Tuesday, February 2, 2010

Screw inner beauty

Yeah, you heard me!!

Ok so I randomly heard about this book and promptly bought myself a copy ($5 off Trademe - thank you very much!!). Its written by two short, and self-confessed fatties who have lost weight countless times, only to gain it back, plus some. The idea of this book is to ditch the diets and self-loathing and learning to like yourself as you are. Excuse me?? People are allowed to like themselves if they are fat? I thought that was against the point? I thought that was the whole reason that the diet industry - with their programmes and books and 'help' - make millions of dollars. Cos fat = unhappy.

Now I will admit that I am only one chapter into the book, as I only started it today. But already I love it. Well, I love their style of writing. They swear, they tell things how it is, they criticise the media in the best ways. Its awesome.

I dont know the ladies who wrote it. I am not getting paid to promote them or anything like that. It just so far, within like 20 pages, has made me cracking up laughing. A self-help style book. Bizarre but true.

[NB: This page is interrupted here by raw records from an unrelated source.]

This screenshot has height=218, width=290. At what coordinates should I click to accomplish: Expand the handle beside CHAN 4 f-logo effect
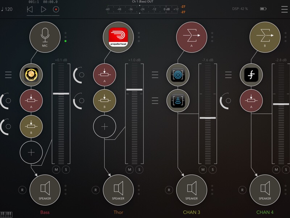coord(228,75)
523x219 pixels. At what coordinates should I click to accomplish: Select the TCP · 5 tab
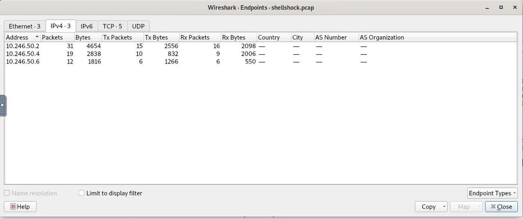click(112, 26)
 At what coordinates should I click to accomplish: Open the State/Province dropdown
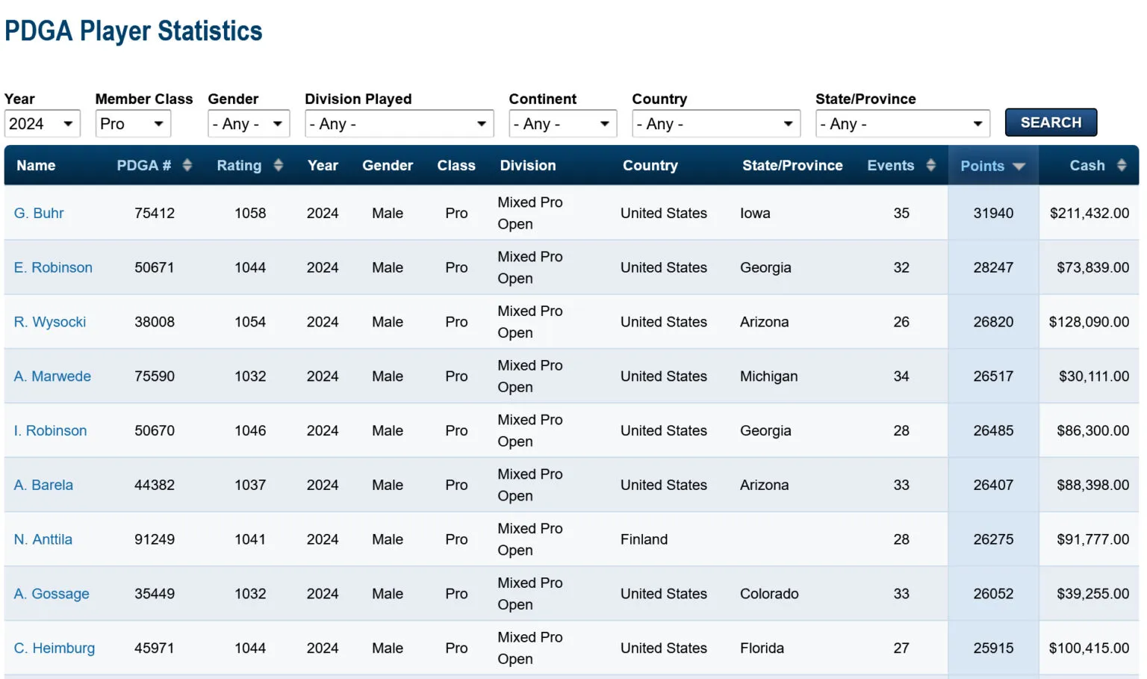pos(902,124)

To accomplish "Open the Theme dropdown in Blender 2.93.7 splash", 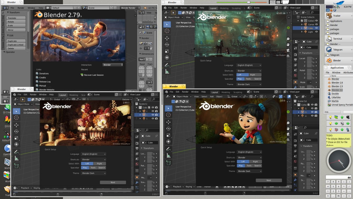I will point(93,173).
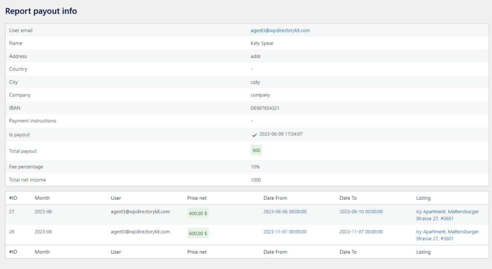Screen dimensions: 492x269
Task: Open Date From 2023-11-01 00:00:00 link
Action: click(x=285, y=232)
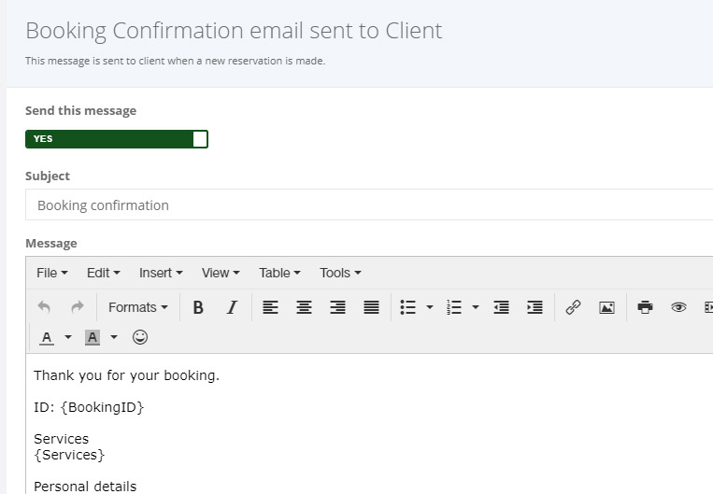Viewport: 713px width, 494px height.
Task: Align text left in editor
Action: 270,307
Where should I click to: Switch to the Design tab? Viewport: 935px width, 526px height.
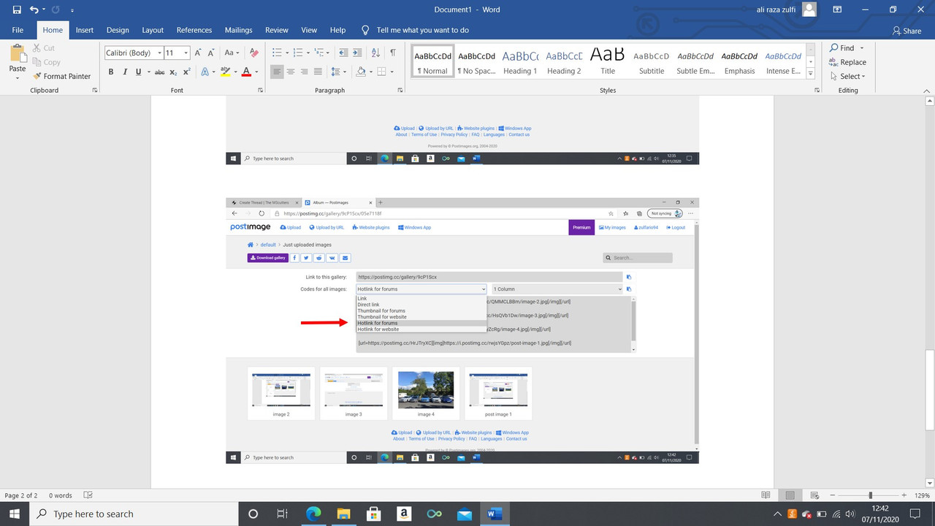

For more info on it: http://www.allenandunwin.com/default.aspx?page=94&book=9781741758498
The writers themselves have blogs and recommend blogs of others, so you will be able to find them in my 'links' as I get further into the book :)

Monday, February 1, 2010

1st of the month

How crazy is it that it is February already??!!!!! Madness I tell you.

So this month I have a few goals. At the end of the month a friend of mine from high school is coming over from Sydney and we have not caught up in donkeys years (ages!!) so that will be nice. And all going well, my brother and his family are also up at the end of the month for a wedding. I will see Sarah and the kids, but hopefully Josh also comes up cos I havent seen him since 2005!! Crazy. Oh and also, booked in for the Wellington Round the Bays 7km walk on the 21st Feb.

So - time to stick to Jenny and get on track of eating. I have a free 3 week trial at Les Mills gym so I need to use that and start working on getting fit. And just be in a better general space for catching up and being happy.

Also having another friend get married at the beginning of March so would like to be able to wear a pretty dress :) Typical girly thing but I want it!!!

Also hung out with Jeremy last night. Watched anime and just talked - and another hug. Man I do love hugs. So good.